◆ **PROMPT**: In the A-366,833 compound summary, which receptor subtype does the drug selectively act on as an agonist?

◆ **SELECTED PASSAGE**:
▬▬▬▬▬▬▬▬▬▬

A-366,833

Identifiers
- IUPAC name 5-[(1R,5S)-3,6-Diazabicyclo[3.2.0]hept-6-yl]pyridine-3-carbonitrile;
- CAS Number: 370882-41-0;
- PubChem CID: 9834234;
- ChemSpider: 8009955;
- UNII: 6XRK9HTJ6M;
- ChEMBL: ChEMBL239931;

Chemical and physical data
- Formula: C_{11}H_{12}N_{4}
- Molar mass: 200.245 g·mol^{−1}
- 3D model (JSmol): Interactive image;
- Melting point: 101.4–102.9 °C (214.5–217.2 °F)
- SMILES N#CC1=CN=CC(N2[C@]3([H])CNC[C@]3([H])C2)=C1;
- InChI InChI=1S/C11H12N4/c12-2-8-1-10(5-13-3-8)15-7-9-4-14-6-11(9)15/h1,3,5,9,11,14H,4,6-7H2/t9-,11-/m1/s1; Key:GPXAWLDGWSBLKM-MWLCHTKSSA-N;

= A-366,833 =

Chemical compound

A-366,833 is a drug developed by Abbott, which acts as an agonist at neural nicotinic acetylcholine receptors selective for the α4β2 subtype, and has been researched for use as an analgesic, although it has not passed clinical trials. Its structure has a nicotinonitrile (3-cyanopyridine) core bound through C5 to the N6 of (1R,5S)-3,6-diazabicyclo[3.2.0]heptane.

▬▬▬▬▬▬▬▬▬▬

(Stored records)
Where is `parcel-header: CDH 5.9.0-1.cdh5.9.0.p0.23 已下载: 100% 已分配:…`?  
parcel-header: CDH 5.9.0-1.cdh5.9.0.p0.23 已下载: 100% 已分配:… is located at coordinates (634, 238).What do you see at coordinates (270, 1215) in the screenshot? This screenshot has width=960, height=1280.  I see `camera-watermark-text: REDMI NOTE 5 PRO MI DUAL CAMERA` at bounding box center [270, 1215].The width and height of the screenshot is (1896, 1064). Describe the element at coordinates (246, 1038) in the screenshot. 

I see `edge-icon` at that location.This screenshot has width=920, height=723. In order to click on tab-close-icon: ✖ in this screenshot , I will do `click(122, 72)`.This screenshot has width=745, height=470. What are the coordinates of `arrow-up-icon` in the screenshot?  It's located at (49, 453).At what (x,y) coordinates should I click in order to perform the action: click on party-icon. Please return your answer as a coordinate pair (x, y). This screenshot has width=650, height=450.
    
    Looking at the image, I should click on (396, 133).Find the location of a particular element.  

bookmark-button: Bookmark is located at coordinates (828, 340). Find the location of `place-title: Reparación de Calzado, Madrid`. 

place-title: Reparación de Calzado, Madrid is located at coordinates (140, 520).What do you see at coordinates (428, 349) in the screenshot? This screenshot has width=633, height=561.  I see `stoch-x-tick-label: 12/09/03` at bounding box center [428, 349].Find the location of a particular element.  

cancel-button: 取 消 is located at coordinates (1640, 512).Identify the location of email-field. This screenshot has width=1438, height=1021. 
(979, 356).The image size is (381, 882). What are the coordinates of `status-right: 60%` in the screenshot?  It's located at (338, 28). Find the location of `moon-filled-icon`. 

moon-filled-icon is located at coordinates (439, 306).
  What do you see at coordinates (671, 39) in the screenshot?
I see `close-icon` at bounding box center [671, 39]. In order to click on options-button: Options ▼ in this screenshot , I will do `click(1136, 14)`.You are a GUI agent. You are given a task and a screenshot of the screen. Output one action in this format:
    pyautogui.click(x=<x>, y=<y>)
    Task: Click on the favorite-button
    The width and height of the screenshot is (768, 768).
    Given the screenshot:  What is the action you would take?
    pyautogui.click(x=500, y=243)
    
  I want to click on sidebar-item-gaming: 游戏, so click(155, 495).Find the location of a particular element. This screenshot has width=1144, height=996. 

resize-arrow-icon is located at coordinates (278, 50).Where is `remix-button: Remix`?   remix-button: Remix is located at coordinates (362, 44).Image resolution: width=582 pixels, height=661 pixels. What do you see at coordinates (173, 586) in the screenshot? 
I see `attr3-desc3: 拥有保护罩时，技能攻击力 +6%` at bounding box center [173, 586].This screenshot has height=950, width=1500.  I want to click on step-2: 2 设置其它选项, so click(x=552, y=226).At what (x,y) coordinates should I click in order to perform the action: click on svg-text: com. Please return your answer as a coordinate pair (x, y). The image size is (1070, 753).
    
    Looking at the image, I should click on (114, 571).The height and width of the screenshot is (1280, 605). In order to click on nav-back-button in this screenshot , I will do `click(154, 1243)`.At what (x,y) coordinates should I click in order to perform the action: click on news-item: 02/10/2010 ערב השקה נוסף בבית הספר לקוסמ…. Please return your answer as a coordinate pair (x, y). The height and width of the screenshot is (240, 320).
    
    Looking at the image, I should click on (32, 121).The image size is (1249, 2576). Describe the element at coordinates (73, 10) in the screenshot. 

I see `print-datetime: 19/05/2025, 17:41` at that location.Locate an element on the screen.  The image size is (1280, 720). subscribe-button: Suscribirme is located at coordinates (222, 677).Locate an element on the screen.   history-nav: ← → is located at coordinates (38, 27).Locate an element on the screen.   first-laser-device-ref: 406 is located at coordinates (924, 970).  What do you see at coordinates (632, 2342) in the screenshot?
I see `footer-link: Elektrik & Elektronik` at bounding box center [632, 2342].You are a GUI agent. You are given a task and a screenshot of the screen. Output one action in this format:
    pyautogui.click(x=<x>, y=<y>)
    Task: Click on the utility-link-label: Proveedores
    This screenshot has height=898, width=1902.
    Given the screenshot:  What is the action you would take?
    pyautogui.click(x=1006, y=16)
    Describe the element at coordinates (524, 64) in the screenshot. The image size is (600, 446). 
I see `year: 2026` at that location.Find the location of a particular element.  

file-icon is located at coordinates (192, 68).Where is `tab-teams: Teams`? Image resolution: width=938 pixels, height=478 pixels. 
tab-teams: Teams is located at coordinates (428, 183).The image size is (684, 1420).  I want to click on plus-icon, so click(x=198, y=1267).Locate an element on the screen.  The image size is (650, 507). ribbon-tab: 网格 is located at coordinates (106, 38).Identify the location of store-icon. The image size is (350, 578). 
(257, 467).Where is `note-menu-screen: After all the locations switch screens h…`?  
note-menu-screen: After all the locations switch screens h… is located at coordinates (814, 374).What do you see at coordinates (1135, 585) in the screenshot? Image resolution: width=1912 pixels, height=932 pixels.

▬▬▬▬▬▬▬▬▬▬

◆ **EXERCISE RESPONSE**: The α4β2 subtype of neural nicotinic acetylcholine receptors.